▶ _WHAT YOU HAVE TO DO_
Starting with the first line of the entries and going on through the line with "pos(782,34)", write out every line again, scaling each coordinate in the answers by 1.15 and rounding to whole numbers, with halves rounded up. Keep all other text unchanged and leave the pictures out.

(Source data)

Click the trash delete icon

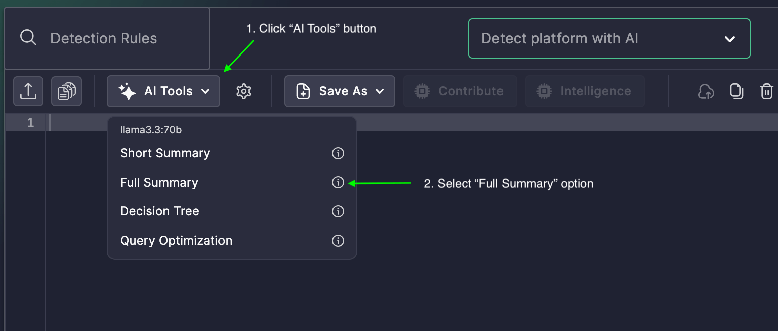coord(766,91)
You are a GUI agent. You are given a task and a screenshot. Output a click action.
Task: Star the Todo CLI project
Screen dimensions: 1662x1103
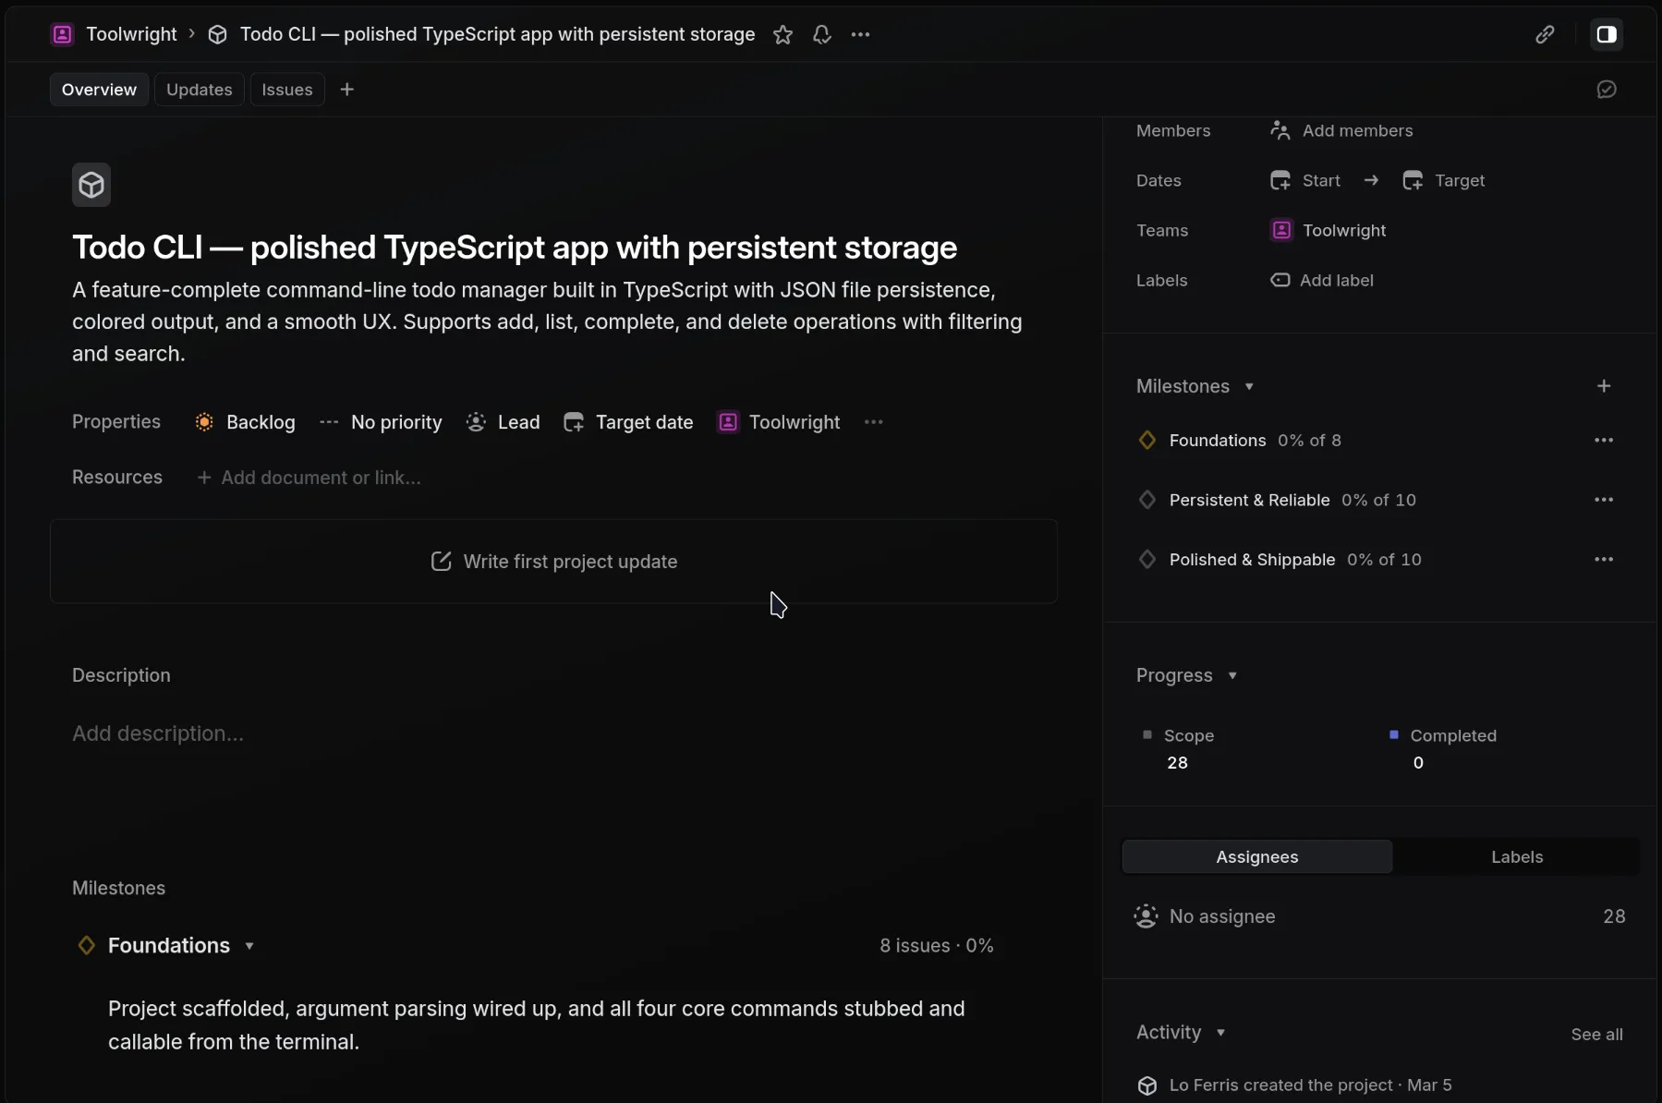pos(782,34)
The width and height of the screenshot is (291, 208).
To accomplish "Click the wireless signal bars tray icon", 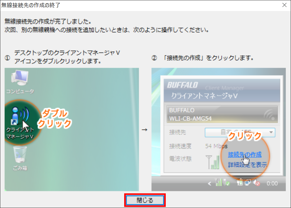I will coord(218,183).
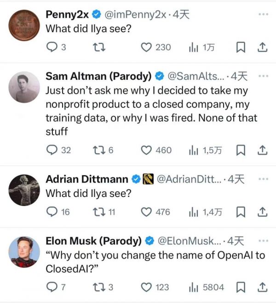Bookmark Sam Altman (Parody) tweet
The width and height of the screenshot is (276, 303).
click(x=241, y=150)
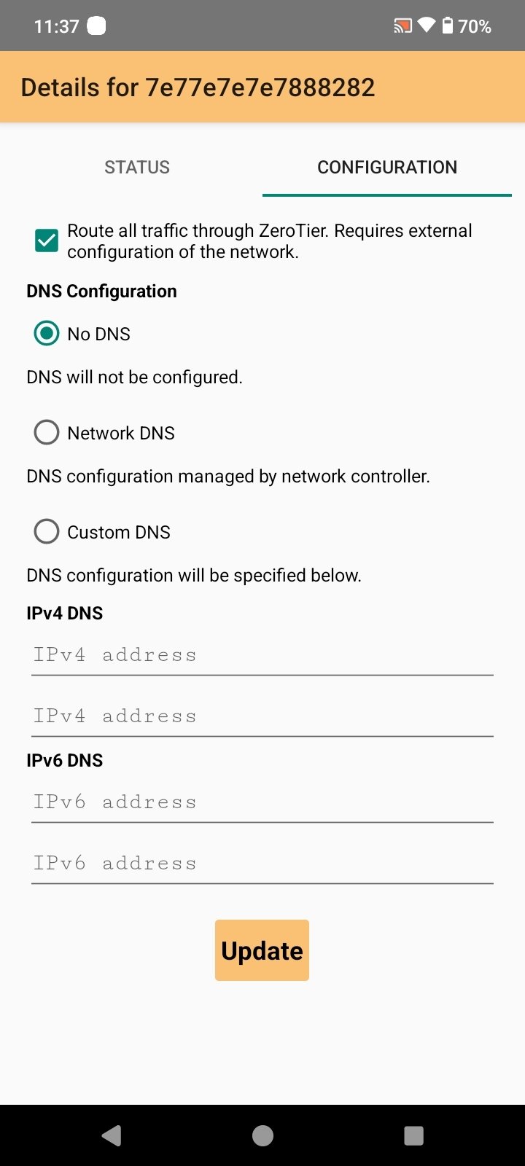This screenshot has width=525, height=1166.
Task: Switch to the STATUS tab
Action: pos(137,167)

▶ _WORKED SOLUTION_
Click the trash delete icon

coord(881,105)
You are a GUI agent. You are given a task and a screenshot. Output a click action.
Task: Star the Todo CLI project
Screen dimensions: 1662x1103
pos(899,39)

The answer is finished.